With recent spikes in US cases, health experts warn things could soon get worse.
Only 20 states are holding steady when it comes to the average of daily new cases compared to last week, while 23 are reporting increases: Alabama, Alaska, Colorado, Idaho, Indiana, Massachusetts, Michigan, Minnesota, Montana, Nebraska, Nevada, New Jersey, New Mexico, North Carolina, North Dakota, Oregon, South Carolina, South Dakota, Utah, Vermont, Washington, Wisconsin and Wyoming.
Fall and winter promise to drive more people indoors and bring about flu season, and experts say Americans need to be consistent in following guidelines. Mask wearing, social distancing and avoiding large crowds will be key, experts say, along with authorities increasing testing as infections surge again.
Worldwide, the US ranks No. 1 in the total number of reported deaths and fifth per 100,000 people.
Johns Hopkins' tally shows the US, Brazil, India and Mexico account for more than 50% of coronavirus deaths.
Biotechnology company Moderna and the National Institutes of Health expanded an early-phase trial of their vaccine candidate and found the vaccine safely brought about an immune response in older adults.
"The immune response to many other vaccines has been shown to decrease with increasing age. Thus, the testing of SARS-CoV-2 vaccine candidates in older populations is of paramount importance, since these persons account for the majority of serious Covid-19 cases and associated deaths," the NIH-led researchers wrote in the study, published in the New England Journal of Medicine on Tuesday. SARS-CoV-2 is the name of the coronavirus that causes Covid-19.
The Phase 1 clinical trial expansion included 40 participants who were 56 and older, who were given two doses of either 25 micrograms or 100 micrograms of vaccine, 28 days apart. The immune reaction was stronger in the group that got the larger dosage.
Adverse side effects were mostly mild or moderate, according to the researchers.
As for treatment, early results of tests of Regeneron's antibody cocktail in coronavirus patients seemed to reduce virus levels and improved patients' symptoms, the biotechnology company said.
The results involve only 275 patients but appear "very promising," Dr. Jeanne Marrazzo, the director of the division of infectious diseases at the University of Alabama at Birmingham, told CNN.
The greatest improvements were seen in patients who hadn't already mounted a natural response to the infection, the company said.
The data has not yet been peer reviewed.
As trends vary across the US, some local leaders are stepping back toward normal while others are clamping down on efforts to combat the virus' spread.
Chicago bars, restaurants, gyms and personal services will be allowed to expand service Thursday because of "sufficient progress in the fight against Covid-19," Chicago Mayor Lori Lightfoot said Monday.

## COLLECTED MATERIAL
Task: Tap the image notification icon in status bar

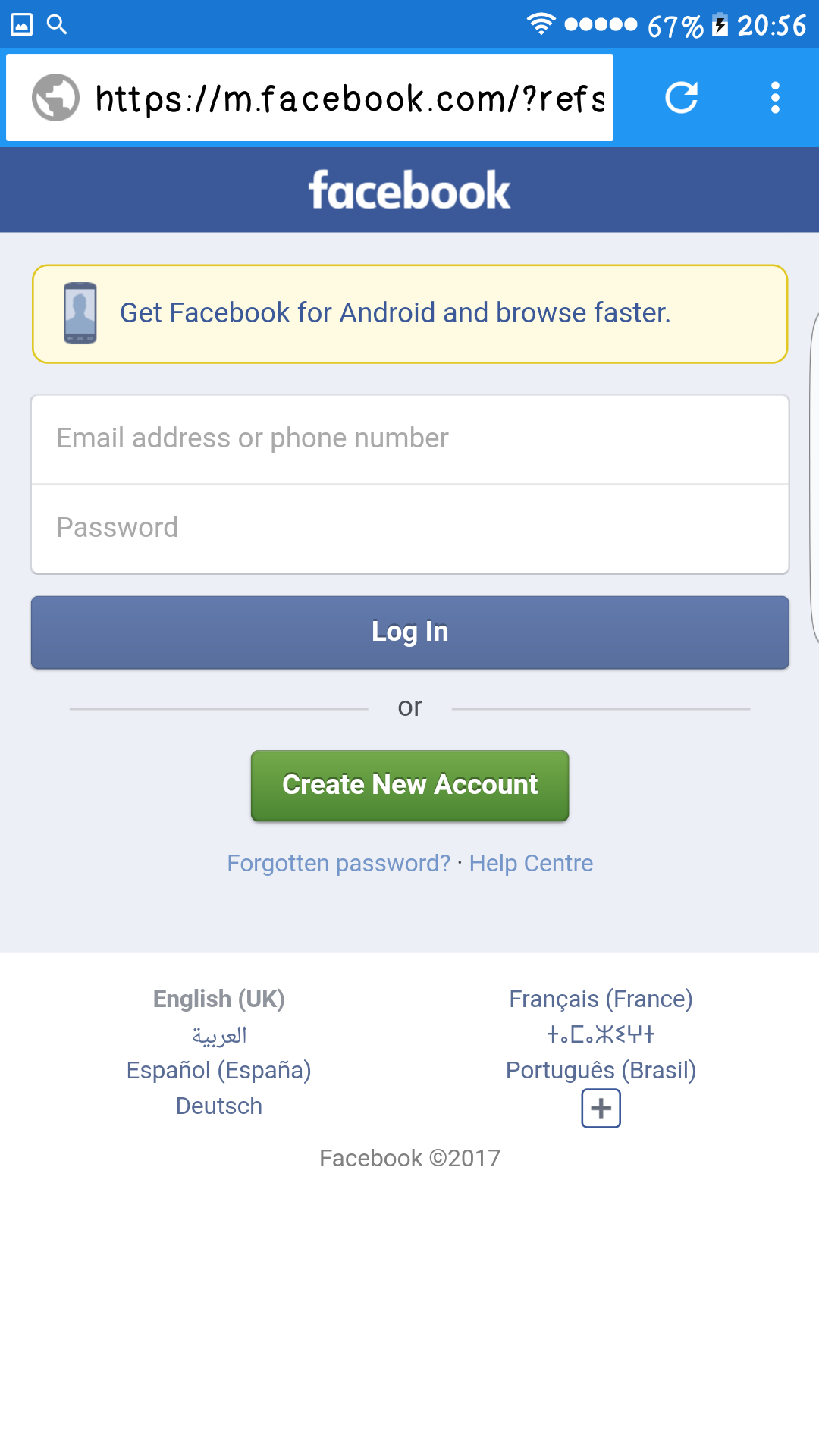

## TASK LIST
1. In the Covid-19 news excerpt, how many participants were in the Phase 1 clinical trial expansion?
2. Please repeat the Covid-19 news excerpt word for word, starting with "As for treatment, early" and going on through "Birmingham, told CNN.".
3. For each statement, say yes or no depending on whether the Covid-19 news excerpt agrees with it, and quote the words that decide it. (a) Massachusetts is one of the states reporting increases in daily new cases. (b) The US ranks first worldwide in deaths per 100,000 people. (c) Regeneron's data has already been peer reviewed.

## EXERCISE SOLUTIONS
1. 40 participants, all 56 or older.

2.
As for treatment, early results of tests of Regeneron's antibody cocktail in coronavirus patients seemed to reduce virus levels and improved patients' symptoms, the biotechnology company said.
The results involve only 275 patients but appear "very promising," Dr. Jeanne Marrazzo, the director of the division of infectious diseases at the University of Alabama at Birmingham, told CNN.

3.
(a) Yes: "while 23 are reporting increases: Alabama, Alaska, Colorado, Idaho, Indiana, Massachusetts"
(b) No: "the US ranks No. 1 in the total number of reported deaths and fifth per 100,000 people"
(c) No: "The data has not yet been peer reviewed."